HS-LS3-3 Apply concepts of statistics and probability to explain the variation and distribution of expressed traits in a population.

Clarification Statement: Emphasis is on the use of mathematics to describe the probability of traits as it relates to genetic and environmental factors in the expression of traits.

Assessment Boundary: Assessment does not include Hardy-Weinberg calculations.

This resource is explicitly designed to build towards this performance expectation.

Comments about Including the Performance Expectation
Teachers and students can access the simulation through the following link: www.fastplants.org/legacy/genetics/Introductions/two-trait.htm. Teachers should learn how to use the simulation before assigning the lab to students. This lab activity should be implemented with students working in groups of 3-4 students because of the collaboration and argumentation activities. It is important for teachers to rotate among the groups to keep students on task and model good scientific questioning and argumentation. The book states that the purpose of the lab is to introduce students to the underlying mechanisms that influence how traits are inherited. However, students need prior knowledge of Mendelian genetics and experimental design to successfully complete this lab activity. If students are unfamiliar with the argumentation strategy and scientific writing, teachers can use scaffolding to model and provide examples at each step of the lesson. Prior to using this activity, teachers can engage students by asking them to create a bracelet using data such attached earlobes and tongue-rolling of the entire class. Provide students with pictures (dominant and recessive) of three to four traits such as attached earlobes, hitchhiker’s thumb, tongue-rolling, and widow’s peak. Students identify their traits and create a bracelet using a color-coded key. The teacher can ask why all the bracelets do not look alike and use the discussion to introduce basic genetic terminology. This data can be used in the reflective discussion at the end of the lesson to help students understand the limitation of small populations and actually populations in the field.

Science and Engineering Practices

This resource is explicitly designed to build towards this science and engineering practice.

Comments about Including the Science and Engineering Practice
Students cross two Wisconsin Fast Plants with specific traits, look for a predictable pattern of inheritance, use the data collected to develop a model that explains the phenotypes of the next generation and justify their results. During the closing discussion, teachers should encourage students to reflect on the strengths, weaknesses, and revisions of their investigation. Teachers need to provide instruction and model how to provide critical and positive feedback during the argumentation stage of the lesson.

Disciplinary Core Ideas

This resource appears to be designed to build towards this disciplinary core idea, though the resource developer has not explicitly stated so.

Comments about Including the Disciplinary Core Idea
The teacher’s notes include a brief summary of the content needed for this activity. Students need prior instruction on basic genetic terminology and laws of inheritance. They must understand the relationship between a gene and allele, law of dominance, and that the law of segregation is a result of meiosis. Students will need to know how to manipulate and analyze Punnett squares. During the discussion phase of this lesson, teachers can probe students about what role environmental factors had on their results.

Crosscutting Concepts

This resource is explicitly designed to build towards this crosscutting concept.
※
:: REQUIRED TASKS ::
[a] Rewrite the genetics passage from "Science and Engineering Practices" up to and including "explicitly stated so.", changing "Wisconsin Fast Plants" to "rapid-cycling Brassica plants".
[b] Carry the genetics passage on past its final sentence, keeping its style and layout.

:: DATA PROVIDED ::
※
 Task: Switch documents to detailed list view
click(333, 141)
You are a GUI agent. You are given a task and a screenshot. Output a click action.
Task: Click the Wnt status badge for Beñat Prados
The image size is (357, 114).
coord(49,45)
※
:: RESULTS ::
[a]
Science and Engineering Practices

This resource is explicitly designed to build towards this science and engineering practice.

Comments about Including the Science and Engineering Practice
Students cross two rapid-cycling Brassica plants with specific traits, look for a predictable pattern of inheritance, use the data collected to develop a model that explains the phenotypes of the next generation and justify their results. During the closing discussion, teachers should encourage students to reflect on the strengths, weaknesses, and revisions of their investigation. Teachers need to provide instruction and model how to provide critical and positive feedback during the argumentation stage of the lesson.

Disciplinary Core Ideas

This resource appears to be designed to build towards this disciplinary core idea, though the resource developer has not explicitly stated so.

[b]
Comments about Including the Crosscutting Concept
Students run online simulations to collect data on stem and leaf color trait in Wisconsin Fast Plants. They use this data make claim about the patterns of inheritance of stem and leaf color traits. The book does not provide data collection sheet for the online simulations. A teacher-created data sheet will support students in quantifying their observations and looking for patterns and trends in their data.

Resource Quality

  • Alignment to the Dimensions of the NGSS: This lab activity involves students in all three dimensions of the Next Generation Science Standards, as they cross Wisconsin Fast Plants to collect data on traits in a population, apply their knowledge of meiosis in developing their claim, and use the empirical evidence to develop an evidence-based argument about cause and effect of stem and leaf color traits. The Teacher Notes includes a table that shows alignment to the standards for each of the 27 lab investigations. To support lesson planning, each investigation has been aligned with A Framework for K-12 Science Education; CCSS ELA, and CCSS Mathematics. The tables also outline specific concepts, which are described as supporting ideas that are addressed in each activity. The book provides some instructional strategies to support the implementation process, but the teachers need to model and provide examples of asking good questions and designing effective experiments.

  • Instructional Supports: The teacher’s notes for each investigation include information about the purpose of the lab, background and new content, the time needed to implement each state of the model for the lab, the materials needed, and hints for implementation. The book provides suggestions on how to encourage students to reflect on the strengths and weaknesses of their investigations and ways to improve the way they design future investigations. To provide additional support, four appendixes are included: standards alignment matrixes, options for implementing argument-driven inquiry lab investigations, investigation proposal options, and peer-review guide and instructor scoring rubric. A detailed step-by-step guide that explains the argument-driven inquiry is included for teachers not familiar with the model.

  • Monitoring Student Progress: Each lab investigation includes a set of checkout questions. The questions target the key ideas, crosscutting concepts, and the nature of science concepts for each of the 27 lab activities. Teachers must act as facilitators and resources for the students. They should rotate among the groups asking probing questions and listen to students’ questions and answers. Students should be encouraged to answer their own questions and should be allowed to fail in order to develop new solutions. Teachers can use the students’ responses, whiteboard presentations, and scientific report to determine if students learned what they needed during the lab or if additional teaching is required.

  • Quality of Technological Interactivity: The link is written in an old html and teachers must go into system preferences and add security exception to Java to run the simulation. Direction for unblocking the web page can be found in the following link: http://derflounder.wordpress.com/2014/01/15/oracle-java-7-update-51-blocks-unsigned-java-applets-by-default/.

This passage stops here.